§ **Extracted data**:
____________
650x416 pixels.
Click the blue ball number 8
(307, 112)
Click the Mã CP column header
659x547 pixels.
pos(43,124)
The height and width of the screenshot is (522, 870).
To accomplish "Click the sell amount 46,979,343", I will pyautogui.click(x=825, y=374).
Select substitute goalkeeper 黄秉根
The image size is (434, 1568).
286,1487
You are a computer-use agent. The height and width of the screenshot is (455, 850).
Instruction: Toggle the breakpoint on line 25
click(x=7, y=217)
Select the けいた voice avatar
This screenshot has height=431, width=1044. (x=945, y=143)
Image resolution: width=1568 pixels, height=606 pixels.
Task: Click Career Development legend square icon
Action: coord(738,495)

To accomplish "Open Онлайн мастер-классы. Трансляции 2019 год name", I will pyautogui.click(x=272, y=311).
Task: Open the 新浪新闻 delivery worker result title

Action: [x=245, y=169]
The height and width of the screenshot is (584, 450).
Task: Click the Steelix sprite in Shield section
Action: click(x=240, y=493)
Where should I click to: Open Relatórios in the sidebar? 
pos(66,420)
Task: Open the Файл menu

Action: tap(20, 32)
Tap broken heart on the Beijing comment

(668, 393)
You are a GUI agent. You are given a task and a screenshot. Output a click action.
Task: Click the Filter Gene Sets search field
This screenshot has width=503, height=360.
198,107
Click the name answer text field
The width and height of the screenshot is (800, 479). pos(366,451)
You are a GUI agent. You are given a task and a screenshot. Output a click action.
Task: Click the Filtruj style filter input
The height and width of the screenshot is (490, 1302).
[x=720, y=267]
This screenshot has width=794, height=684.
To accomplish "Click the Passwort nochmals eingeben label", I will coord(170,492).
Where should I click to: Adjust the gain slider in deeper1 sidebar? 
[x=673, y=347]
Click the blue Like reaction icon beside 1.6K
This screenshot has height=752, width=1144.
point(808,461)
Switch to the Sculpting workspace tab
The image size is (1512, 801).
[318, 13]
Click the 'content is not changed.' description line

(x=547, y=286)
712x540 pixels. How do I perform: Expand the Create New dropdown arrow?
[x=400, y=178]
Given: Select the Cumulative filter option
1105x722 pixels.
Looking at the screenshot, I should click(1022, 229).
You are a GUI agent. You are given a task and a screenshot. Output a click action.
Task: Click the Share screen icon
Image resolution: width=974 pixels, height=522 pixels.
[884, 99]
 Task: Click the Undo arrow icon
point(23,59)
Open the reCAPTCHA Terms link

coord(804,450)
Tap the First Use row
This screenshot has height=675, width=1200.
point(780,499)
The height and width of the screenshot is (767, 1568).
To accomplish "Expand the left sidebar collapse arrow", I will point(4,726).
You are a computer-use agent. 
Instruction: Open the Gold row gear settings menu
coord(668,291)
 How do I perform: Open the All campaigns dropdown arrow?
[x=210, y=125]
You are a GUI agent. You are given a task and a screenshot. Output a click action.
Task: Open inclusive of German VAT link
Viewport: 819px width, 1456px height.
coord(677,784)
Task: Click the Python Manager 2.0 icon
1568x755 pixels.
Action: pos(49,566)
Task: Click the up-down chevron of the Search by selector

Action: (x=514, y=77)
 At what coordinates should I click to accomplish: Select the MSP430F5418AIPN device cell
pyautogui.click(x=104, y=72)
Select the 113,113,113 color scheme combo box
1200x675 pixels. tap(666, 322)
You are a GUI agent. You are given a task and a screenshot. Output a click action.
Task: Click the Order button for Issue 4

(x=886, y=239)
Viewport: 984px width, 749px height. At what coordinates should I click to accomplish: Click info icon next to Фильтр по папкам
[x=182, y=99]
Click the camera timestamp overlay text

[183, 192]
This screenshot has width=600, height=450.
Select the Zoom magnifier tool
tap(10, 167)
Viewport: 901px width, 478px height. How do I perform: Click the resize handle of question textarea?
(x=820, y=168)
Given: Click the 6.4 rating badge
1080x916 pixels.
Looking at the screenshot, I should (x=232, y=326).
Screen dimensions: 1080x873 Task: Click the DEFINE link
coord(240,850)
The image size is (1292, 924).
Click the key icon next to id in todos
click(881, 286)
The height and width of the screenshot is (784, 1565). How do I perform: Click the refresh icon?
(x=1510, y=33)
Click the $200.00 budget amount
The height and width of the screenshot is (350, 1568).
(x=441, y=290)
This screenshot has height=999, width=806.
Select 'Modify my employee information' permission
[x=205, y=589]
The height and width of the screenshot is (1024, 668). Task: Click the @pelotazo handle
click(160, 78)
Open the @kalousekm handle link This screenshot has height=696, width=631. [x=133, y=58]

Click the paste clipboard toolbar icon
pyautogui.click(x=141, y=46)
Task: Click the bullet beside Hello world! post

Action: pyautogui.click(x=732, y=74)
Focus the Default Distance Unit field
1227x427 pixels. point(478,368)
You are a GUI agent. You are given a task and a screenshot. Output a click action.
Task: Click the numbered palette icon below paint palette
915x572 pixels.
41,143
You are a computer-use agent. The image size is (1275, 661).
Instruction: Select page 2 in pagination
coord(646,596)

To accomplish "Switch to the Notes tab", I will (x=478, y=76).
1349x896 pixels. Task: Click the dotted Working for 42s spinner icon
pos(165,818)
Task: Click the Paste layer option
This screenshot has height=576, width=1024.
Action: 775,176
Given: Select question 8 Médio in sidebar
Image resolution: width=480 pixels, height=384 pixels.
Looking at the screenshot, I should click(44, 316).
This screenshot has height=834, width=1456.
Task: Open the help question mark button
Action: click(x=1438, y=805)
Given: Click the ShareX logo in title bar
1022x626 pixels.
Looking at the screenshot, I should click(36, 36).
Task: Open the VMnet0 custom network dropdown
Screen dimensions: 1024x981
____________
§ **Directions**:
Copy all lines of the material above where the string "computer" occurs.

§ **Output below**:
You are a computer-use agent. The height and width of the screenshot is (455, 850).
You are a computer-use agent. 
You are a computer-use agent. The image size is (1275, 661).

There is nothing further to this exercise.